そう。 まさに「まっすぐ」なんだと思います。
登場人物も、マクガフィンズの人たちも。
だから見ているこっちも、まっすぐな気持ちになれる。
なんだか少し疲れている人に。元気が欲しい人に。
ちょっと立ち止まって、行き先を探している人に。
マクガフィンズの舞台、オススメです。
(白猫、CoRich舞台芸術「全部ホントで全部ウソ」レビューより一部抜粋)

 

今回は、主役は1役で、あとの6名の俳優がいろいろ役どころを変えて、
スピーディに場面転換し、物語は進んでいく。
装置はなく、衣装も関係ないので、

役者たちの感性だけが芝居のテンポを作っているわけだ。
まあ、こういう芝居の作りは他でも観られるが、
この劇団がいいのは、そのテンポ、スピードが、遅からず、早すぎず、
そしてストーリー展開に、まったくムダがなく、

かといってわかりにくい、ということがない。
さらにいいのは、それが、ほぼ最後まで貫かれている点だ。
この辺は、個人の好み、なので、

余人はしらぬが、私は今日観て、確実にファンになった。
(ミドル英二、CoRich舞台芸術「全部ホントで全部ウソ」レビューより一部抜粋)


程よい臭さがラブコメの魅力で、本公演はこの魅力を上手に表現できていた。
ラストの映像も青春の一コマを映し出し、爽やかな印象を与える良い演出だった。
山口役の金魚のはにかんだ演技が素敵だった。
なんか、クラスのひかえめな美少女って感じで。
(unicorn、CoRich舞台芸術「全部ホントで全部ウソ」レビューより一部抜粋)

 

脚本も楽しくて、テンポが良くて、
映像と音楽を上手く使うこの劇団のカラーが、とてもセンス良く出来ていて素晴らしかったです。
高いテンションの場面としっとりする場面とのメリハリがあるので観るほうも夢中。
キャストの7人が、ぶれることなく最後まで駆け抜けて行くのが気持ち良かったです。
ベタなエンディングなんだけど、ほろりとしました。
(Magnoliarida、CoRich舞台芸術「全部ホントで全部ウソ」レビューより一部抜粋)

  

「人は、どうして占いを気にするのでしょうね」
「未来なんて誰にもわからないし、先生の占いだって誰も正しいかどうか判断できないのに、どうして」
「正しいかどうかは、たぶん、どうでもいいんだと思うよ」
「というと?」
「みんなね、わからないから怖いんだよ。だからきっと何か、すがるものが欲しいんだよ」

 

会えないときのために、こんにちはこんばんはおやすみ。
マクガフィンズで脚本を書いております、横田純です。

四公演を四夜連続でユーストリーム配信するMacGuffins Night。
小劇場ではあまり聞かないこの企画によって、
過去の作品を皆さんにまたお届けするにあたり、ちょっと襟を正すといいますか、
改めて今までの作品をご紹介させていただきたいと思います。

初日を飾るのは、2011年9月に上演した「全部ホントで全部ウソ」です。

朝のニュースの終わりに流れる「今日の占い」に人生のすべてをかける高木遼太郎が、
11年前からお付き合いしている山口はるに、ついに結婚の申し込みをしようと決意した待ち合わせの当日。
遼太郎は社長の息子と間違われ、身代金目当ての二人組に誘拐されるところから物語は始まります。

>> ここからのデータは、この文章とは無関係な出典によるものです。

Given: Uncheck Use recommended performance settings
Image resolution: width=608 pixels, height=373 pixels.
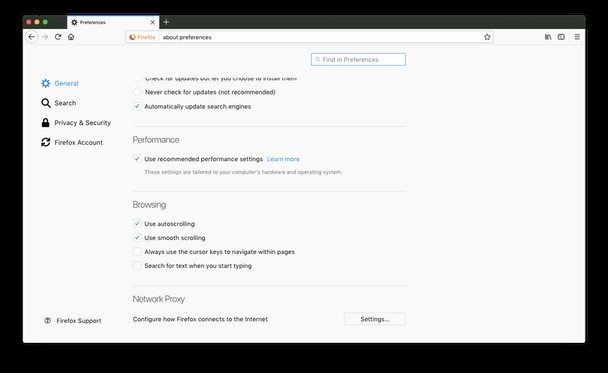Looking at the screenshot, I should tap(137, 159).
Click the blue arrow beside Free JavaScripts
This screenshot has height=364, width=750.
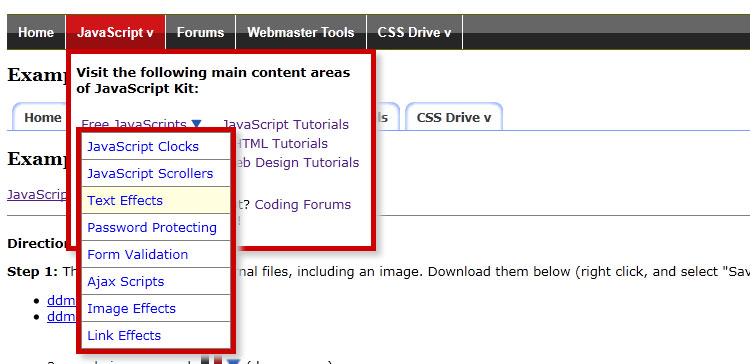click(196, 124)

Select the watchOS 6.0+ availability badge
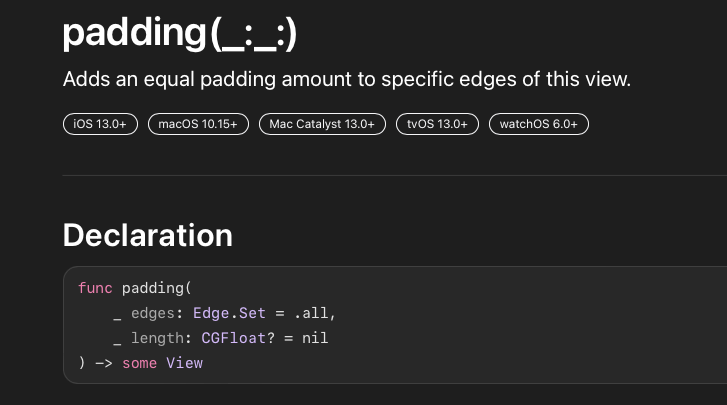click(x=538, y=124)

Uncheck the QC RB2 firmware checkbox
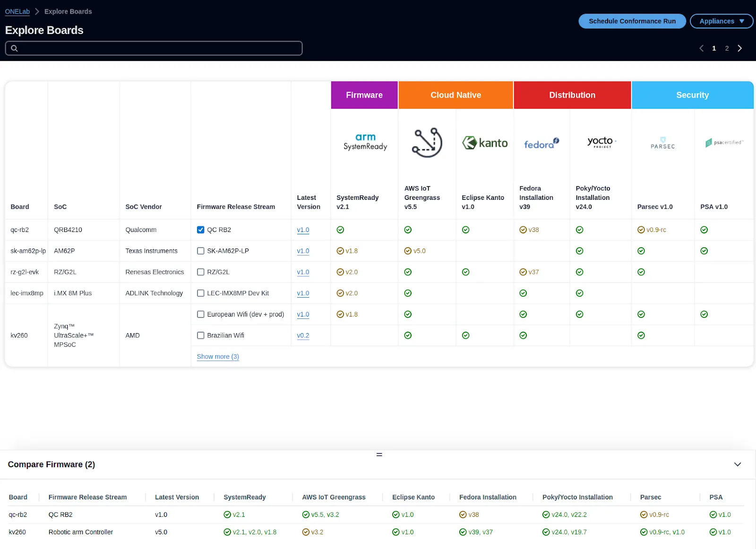(x=201, y=230)
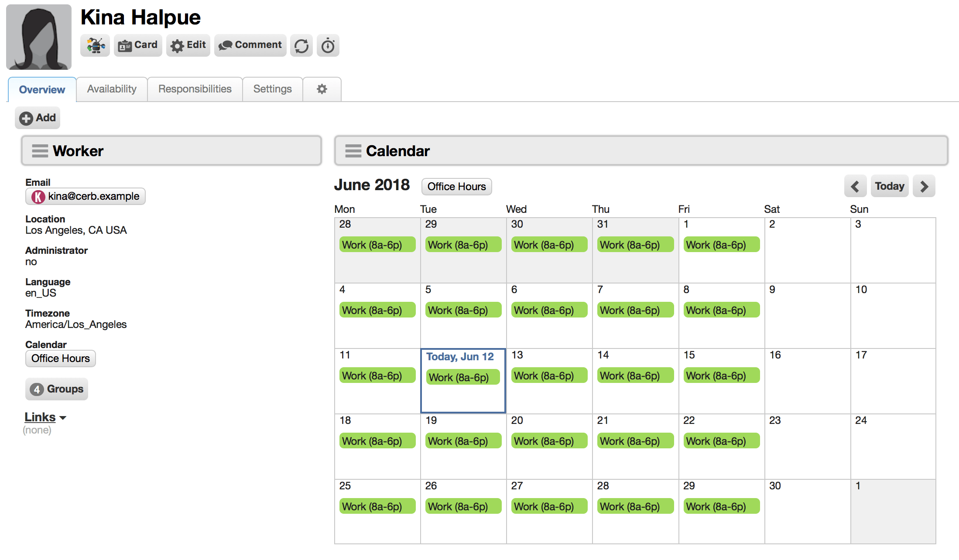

遼太郎のチェックする「リバーライト美登里の今日の占い」は、
今までことごとく当たり続けてきている、遼太郎にとっては百発百中の占い。
でも、はるとの待ち合わせをした日の占いは「1位」だったというのに、なんでこんなことが起こるのか!

なんとか社長の息子ではないという誤解はとけたものの、人生を左右する大切な待ち合わせに行けず、
些細なすれ違いから二人に距離ができ、関係が崩れかけてしまう!

遼太郎ははるとの関係修復を目論むも、
時を同じくして職場では会社の進退をかけた大きなプロジェクトを任され、仕事に大きな時間を割くことになってしまい、
その上、おせっかいな遼太郎の友人達が親切心から話をややこしくして、二人の距離は致命的なまでに広がっていってしまう!

すったもんだをくり返し、まわりの環境に振り回され続けながらも、
相変わらず遼太郎は「今日の占い」だけはチェックしていたのだけど、そこで遼太郎は気づく。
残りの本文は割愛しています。